Before sending the sculpture to the moon and deploying it, we decided to carry out a test in Low Earth Orbit, aboard the International Space Station. As well as being symbolic and inspiring, the test would demonstrate the performance of one of the proposed materials: “Shape memory alloy” in microgravity. This is the “living” material that will form the main “skeleton” of the Dish/Cocoon, and probably the People too, that make up the lunar sculpture.
We delivered the sculpture to the ISS via the Nanoracks ”DreamUp” program.
In this program, a small box (typically a 10 cm cube with a mass of no more than 1kg) containing the experiment has been transported to the ISS and the experiment has been carried out by an ISS crew member : Thomas Pesquet! The immediate step called V-III wass to deploy a shape memory alloy/Mylar sculpture in microgravity.
More technical informations
The Dragon cargo carried about 7 metric tons of cargo in its pressurized compartment. That cargo included supplies for the station’s crew as well as hardware and experiments, including Vitae III.
The Houston-based NanoRacks received the Flight Model Vitae III that successfully passed Electromagnetic Interference tests, and NASA Flight Safety Review.
The Flight Model can be squeezed into a100x100x100mm box.

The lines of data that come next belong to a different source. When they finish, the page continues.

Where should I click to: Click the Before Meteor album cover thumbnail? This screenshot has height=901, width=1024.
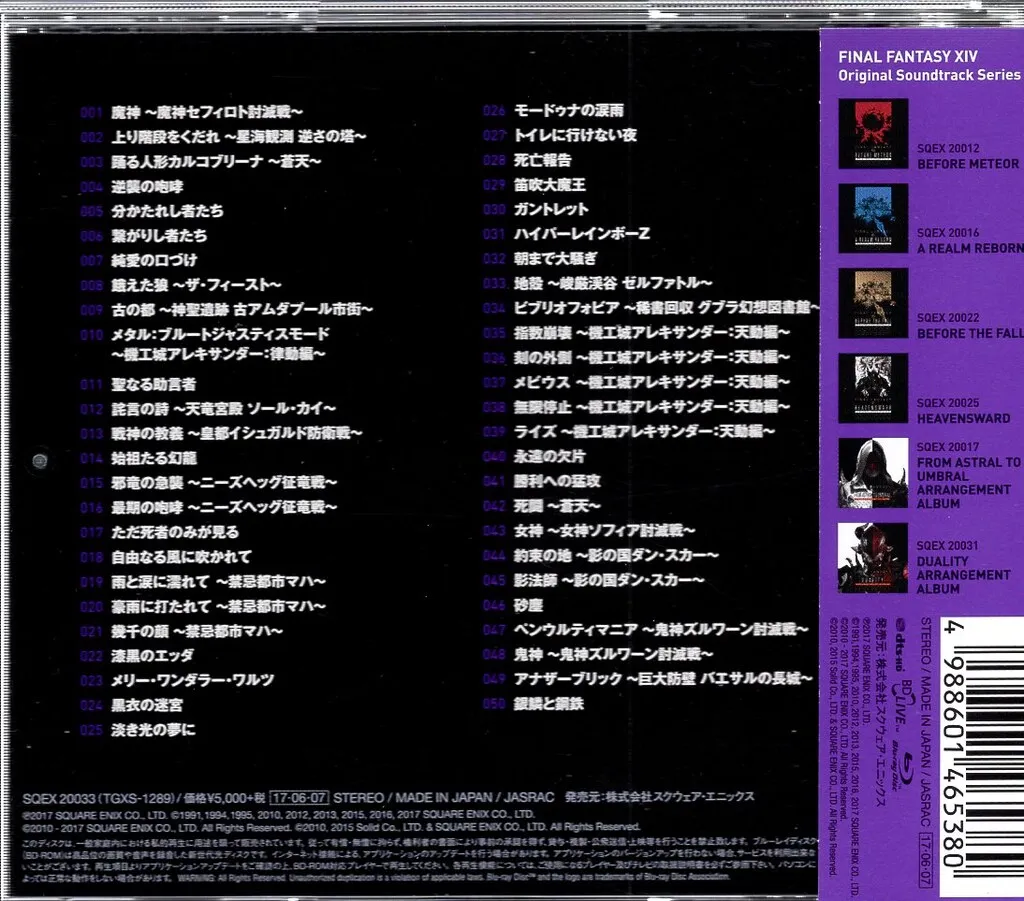point(872,133)
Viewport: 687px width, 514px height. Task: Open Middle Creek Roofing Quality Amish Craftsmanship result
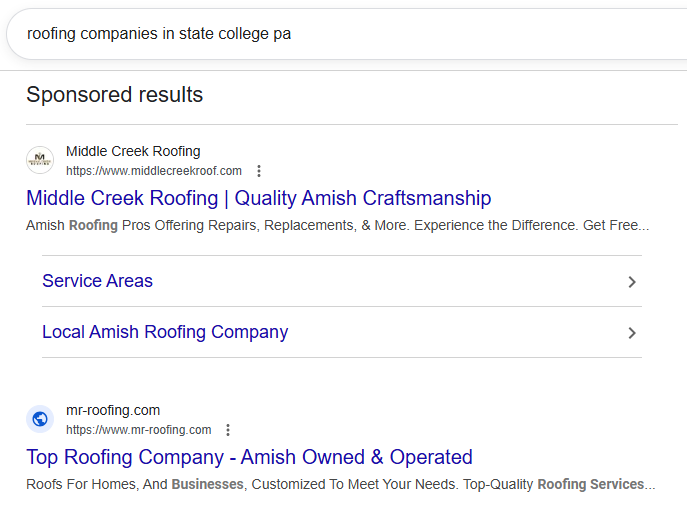pyautogui.click(x=258, y=198)
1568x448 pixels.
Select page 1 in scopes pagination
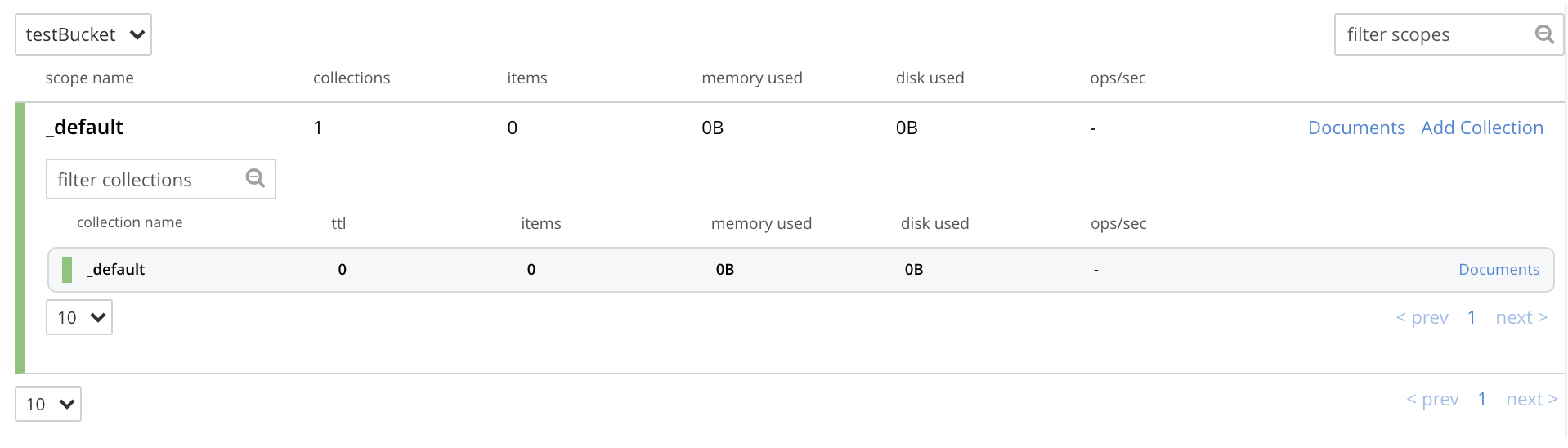[x=1481, y=399]
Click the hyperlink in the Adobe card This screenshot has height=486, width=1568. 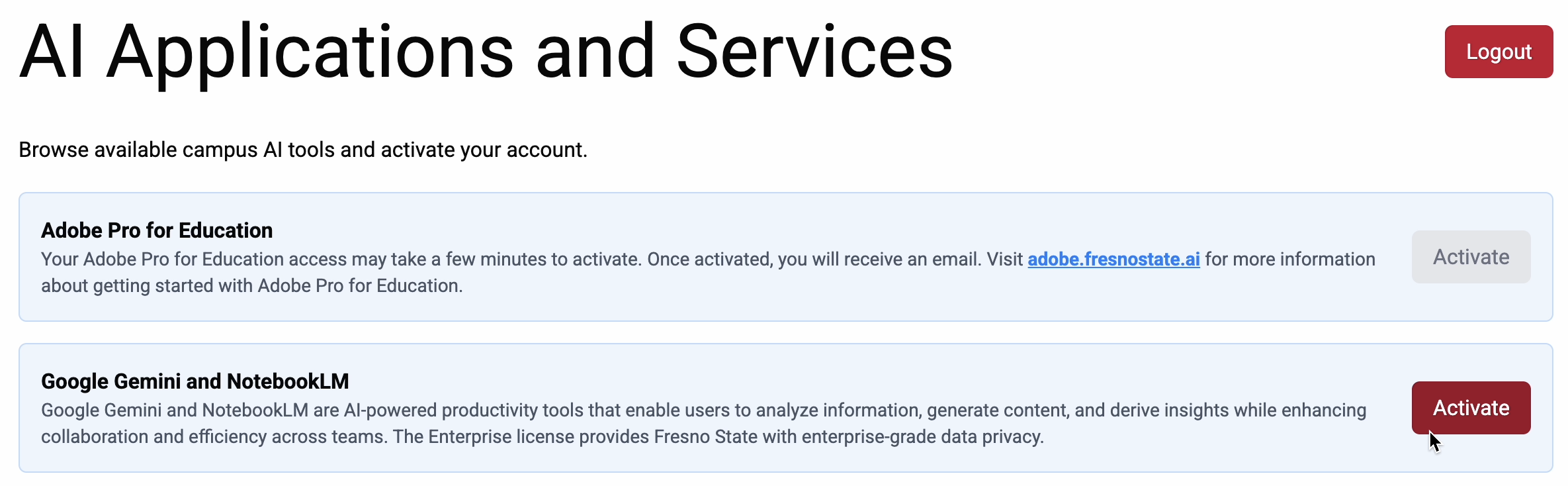1113,259
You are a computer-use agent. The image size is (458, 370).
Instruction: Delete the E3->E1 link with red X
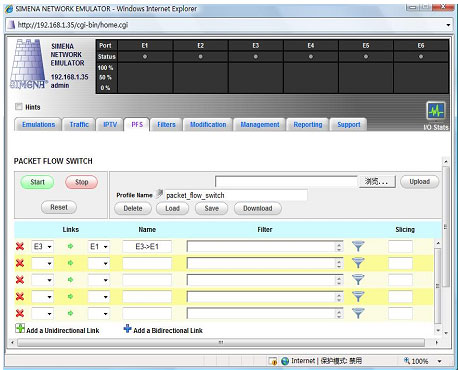[20, 246]
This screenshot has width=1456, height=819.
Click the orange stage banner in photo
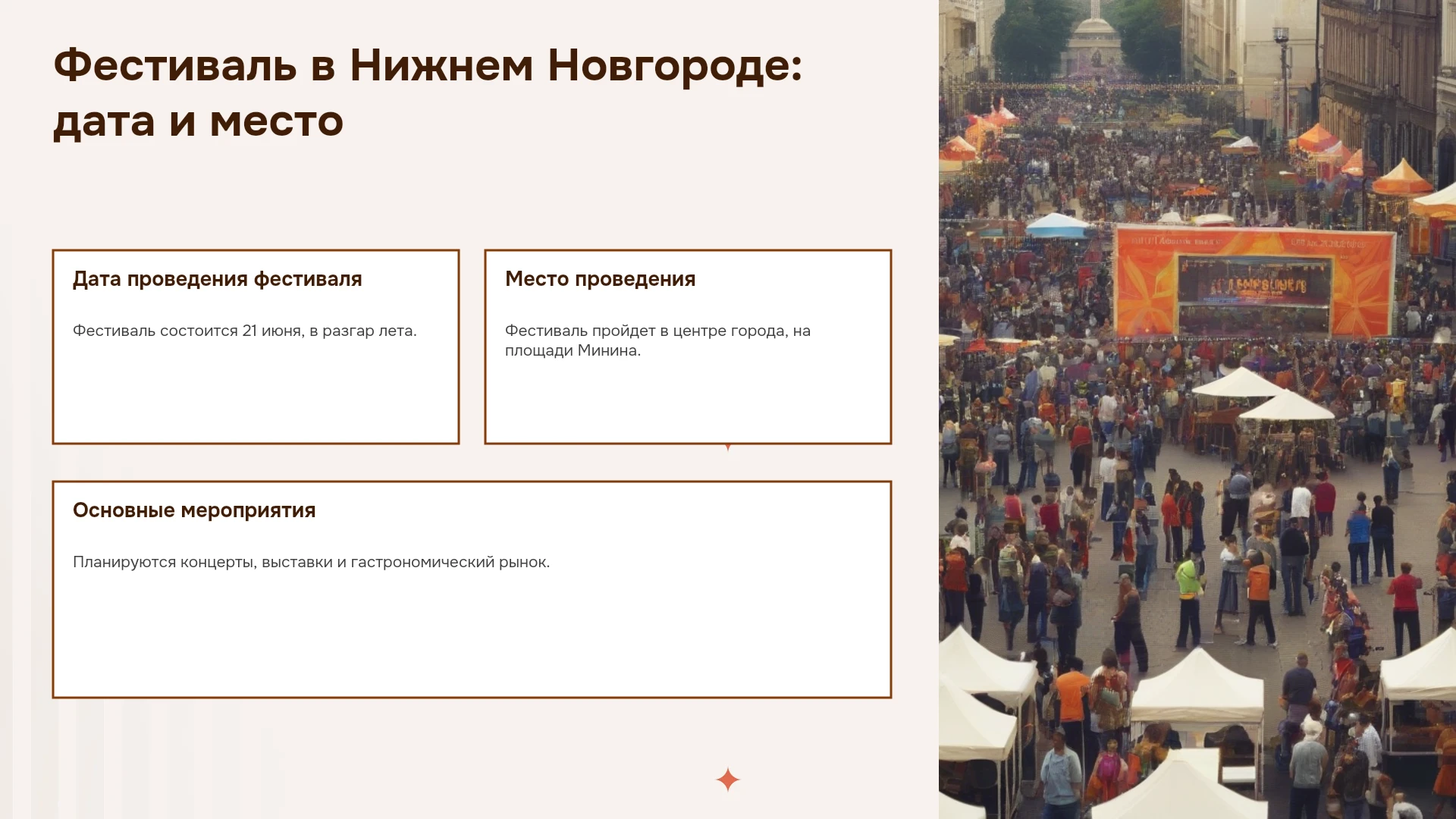1255,282
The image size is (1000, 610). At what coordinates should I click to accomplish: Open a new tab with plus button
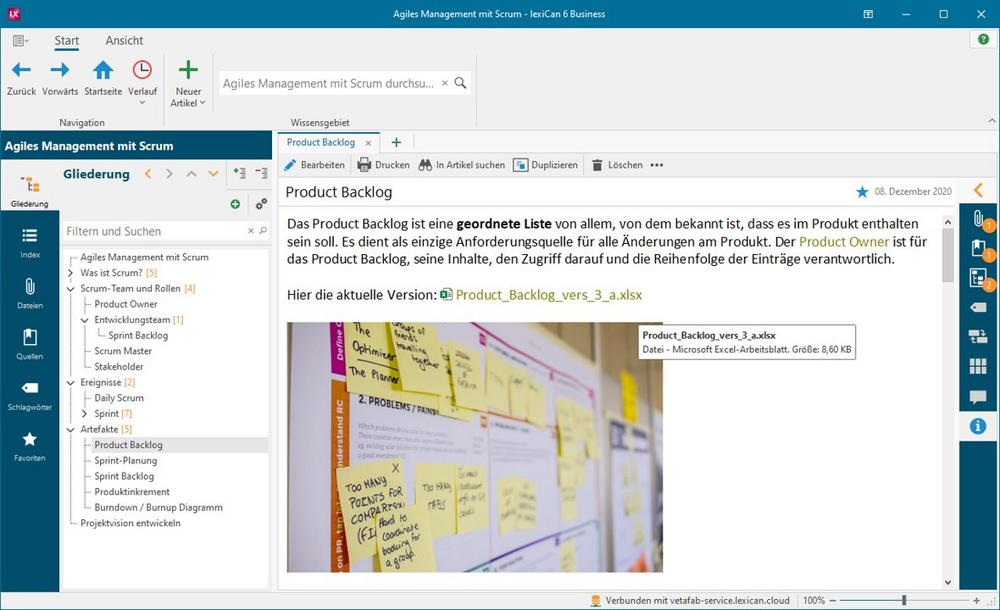[396, 143]

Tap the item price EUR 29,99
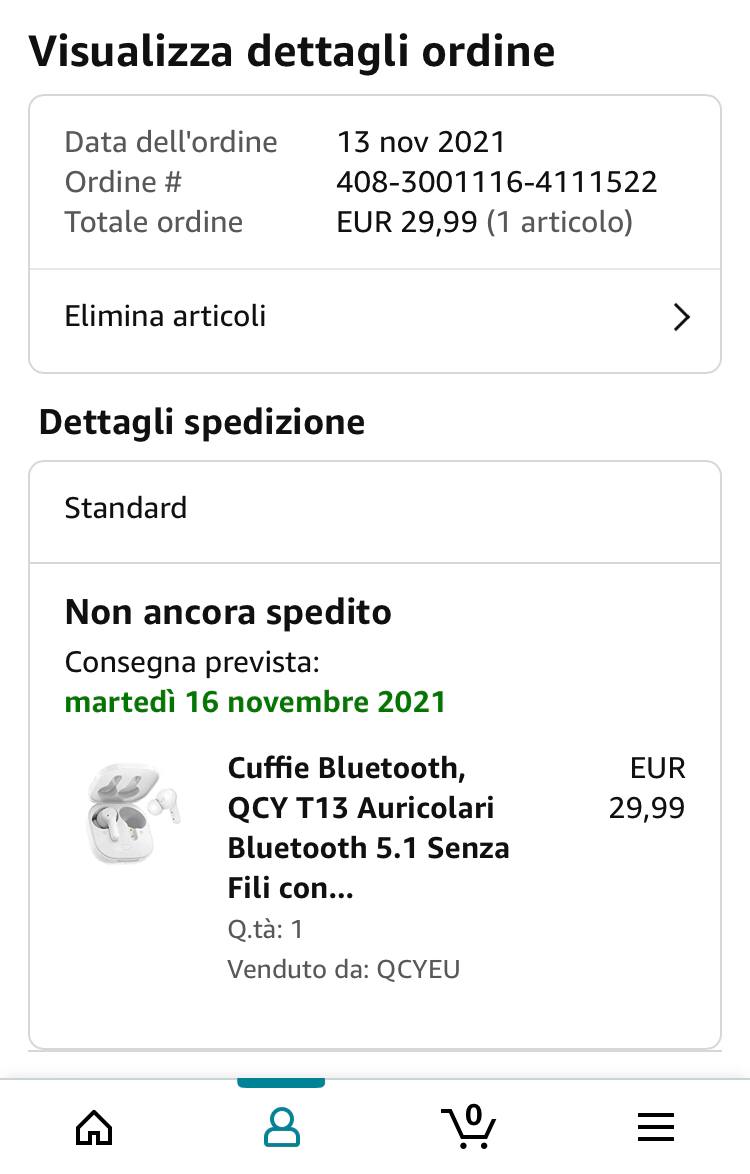tap(648, 788)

When deployed, it is around 450mm diameter, and its mass is about 120g.
We set a project goal to create a reliably-deployable sculpture that could expand from 95mm diameter to 450mm diameter.
Shape memory alloy is very flexible and plastic when “cold”, and so it can be compressed into a very small space. Once heated (beyond about 40C) it begins to become stiffer, and returns to its original shape.
Heating the structure on board the ISS to deploy the sculpture was a major challenge. The microgravity environment means that there is no significant convection to help transfer heat-transfer is predominantly via internal “Joule heating” in the wire, and conduction through the material. We also had to be careful not to have too much heat on the space station, so we had to choose suitable materials and electrical power.
This was the first time that a self-deploying, “living” sculpture has been placed in orbit, to our knowledge.
We are pleased that it was the European Space Agency astronaut, Thomas Pesquet, who conducted this experiment.